For those still wanting to stay on the cutting edge... from the mystery of ABLE DANGER to it's conspicuous MIA status in the 9:11 report... stay tuned to the blogs I mentioned below. (Strato-sphere and Mac's Mind).
As for Mark's reincantation of my own thoughts more eloquently? He bats 1000 all the way to the last graph.
Readers may recall that I never cared for the commission. There were too many showboating partisan hacks -- Richard ben Veniste, Bob Kerrey -- who seemed more interested in playing to the rhythms of election season. There was at least one person with an outrageous conflict of interest: Clinton Justice Department honcho Jamie Gorelick, who shouldn't have been on the commission but instead a key witness appearing in front of it. And there were far too many areas where the members appeared to be interested only in facts that supported a predetermined outcome.
Maybe we need a 9/11 Commission Commission to investigate the 9/11 Commission.
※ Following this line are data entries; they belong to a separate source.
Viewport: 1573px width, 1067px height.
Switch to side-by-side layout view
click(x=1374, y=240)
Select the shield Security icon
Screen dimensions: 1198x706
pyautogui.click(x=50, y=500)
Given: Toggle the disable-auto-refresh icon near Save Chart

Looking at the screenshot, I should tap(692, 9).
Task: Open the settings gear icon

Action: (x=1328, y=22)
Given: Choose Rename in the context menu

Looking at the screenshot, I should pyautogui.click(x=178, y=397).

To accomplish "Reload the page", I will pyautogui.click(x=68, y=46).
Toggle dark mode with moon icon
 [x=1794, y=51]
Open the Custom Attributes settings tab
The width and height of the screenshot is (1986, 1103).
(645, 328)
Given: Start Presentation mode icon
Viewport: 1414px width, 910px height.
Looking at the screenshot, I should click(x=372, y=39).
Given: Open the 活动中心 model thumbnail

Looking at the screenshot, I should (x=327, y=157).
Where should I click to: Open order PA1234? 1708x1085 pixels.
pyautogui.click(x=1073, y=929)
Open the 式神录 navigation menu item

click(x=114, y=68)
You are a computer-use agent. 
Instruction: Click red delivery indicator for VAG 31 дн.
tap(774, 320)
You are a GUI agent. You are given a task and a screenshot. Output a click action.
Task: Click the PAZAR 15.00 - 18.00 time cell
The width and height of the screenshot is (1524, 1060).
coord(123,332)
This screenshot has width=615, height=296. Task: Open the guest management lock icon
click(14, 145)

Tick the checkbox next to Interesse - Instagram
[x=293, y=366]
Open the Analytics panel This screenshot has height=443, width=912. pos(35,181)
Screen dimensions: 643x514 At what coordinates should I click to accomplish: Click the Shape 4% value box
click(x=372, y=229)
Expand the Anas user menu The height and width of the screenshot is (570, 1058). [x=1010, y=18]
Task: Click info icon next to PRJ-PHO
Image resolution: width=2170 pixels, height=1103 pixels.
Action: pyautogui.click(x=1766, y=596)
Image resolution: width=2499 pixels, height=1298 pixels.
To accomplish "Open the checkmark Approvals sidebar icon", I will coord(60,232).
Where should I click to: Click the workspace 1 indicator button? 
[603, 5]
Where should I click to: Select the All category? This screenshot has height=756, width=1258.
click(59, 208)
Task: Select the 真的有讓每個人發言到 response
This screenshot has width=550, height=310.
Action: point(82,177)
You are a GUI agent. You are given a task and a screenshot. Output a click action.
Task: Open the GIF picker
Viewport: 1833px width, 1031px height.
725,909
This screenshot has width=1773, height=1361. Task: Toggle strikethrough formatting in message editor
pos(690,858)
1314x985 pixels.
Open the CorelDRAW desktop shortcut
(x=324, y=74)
A body intended to reassure Americans that the lessons of that terrible day had been learned instead engaged in what at best was transparent politicking and collusion in posterior-covering and at worst was something a whole lot darker and more disturbing.
The problem pre-9/11 was always political: that's to say, no matter how savvy individual operatives in various agencies may have been, the political culture of the day meant that nothing would happen except a memo would get typed up and shoveled into a filing cabinet. Together with other never fully explained episodes -- like Sandy Berger's pants-stuffing at the national archives -- the Able Danger story makes one thing plain: The problem is still political.